Paul Anthony Jones advocates the singular “they” which many (older) people will tell you is wrong. He and I think they are. So does the American Dialect Society, which chose as its word of the year the singular they, the use of the third person plural pronoun as a “gender-neutral singular pronoun for a known person, as a non-binary identifier”. Quote unquote:
Most discussions of singular they are quick to point out that its use dates back as far as Chaucer (“And whoso fyndeth hym out of swich blame / They wol come up”). Charles Dickens, Jane Austen, CS Lewis, Henry Fielding, George Bernard Shaw (“It’s enough to drive anyone out of their senses”), Sir Walter Scott, George Orwell and of course Shakespeare (“There’s not a man I meet but doth salute me / As if I were their well-acquainted friend”) all used it too. Hey, even God uses it in the King James Bible. […]
It allows sentences to remain neutral without issues of sexism or discrimination, and with a succinctness and neatness that its alternatives lack.
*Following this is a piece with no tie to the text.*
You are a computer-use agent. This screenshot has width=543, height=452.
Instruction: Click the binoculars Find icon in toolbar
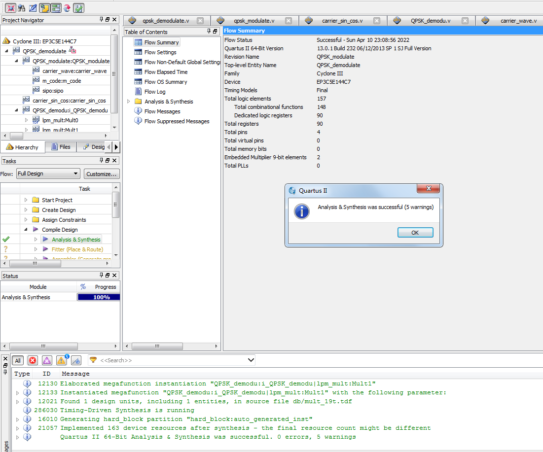click(x=21, y=8)
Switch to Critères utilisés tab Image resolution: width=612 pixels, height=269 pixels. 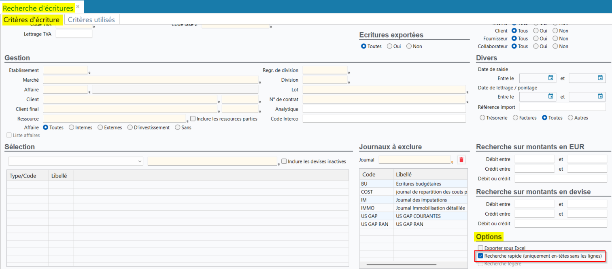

There is much more on the clumsiness generated by using gendered pronouns in genderless sentences. It’s grammatical “correctness” gone mad.
A brilliant interview by Eleanor Black with Stephen Daisley, winner of this year’s big prize at the Ockham Book Awards. In some quarters there was criticism – muted, never in public, as is the New Zealand way – of a novel set in Australia written by an Australian resident winning the biggest book prize in New Zealand. Whenever I heard this I would ask, “Do you remember who won the 2013 award and for which novel?” No one ever did, which tells you something about awards. I would tell them that it was Kirsty Gunn, who lives in Scotland, with The Big Music, which is set entirely in Scotland. And no one said boo about that.
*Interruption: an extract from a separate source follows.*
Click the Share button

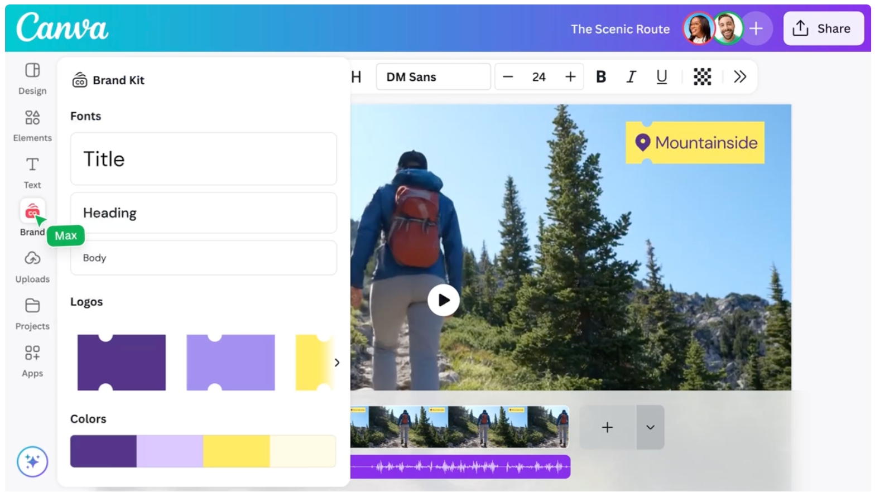pyautogui.click(x=824, y=28)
I did a session with Stephen at the Auckland Writers Festival last month: top bloke, smart and funny, and Coming Rain is a great novel. Quote unquote:
Daisley’s parents Ken and Lal ran the pub at Raetihi, a settlement of 1000 people near Ohakune. “We come out of a very practical heritage and culture,” Daisley explains. “Someone who could shoot a deer or cut an acre of bush was much more valuable than someone who could write a poem. As a result of that you tended to just keep it to yourself a bit.
“We were also raised to never speak about what you do, but to do what you do. I never told my father I wrote. I told my mother when I was in my 20s and she said, ‘Don’t worry dear, you’ll grow out of it’.”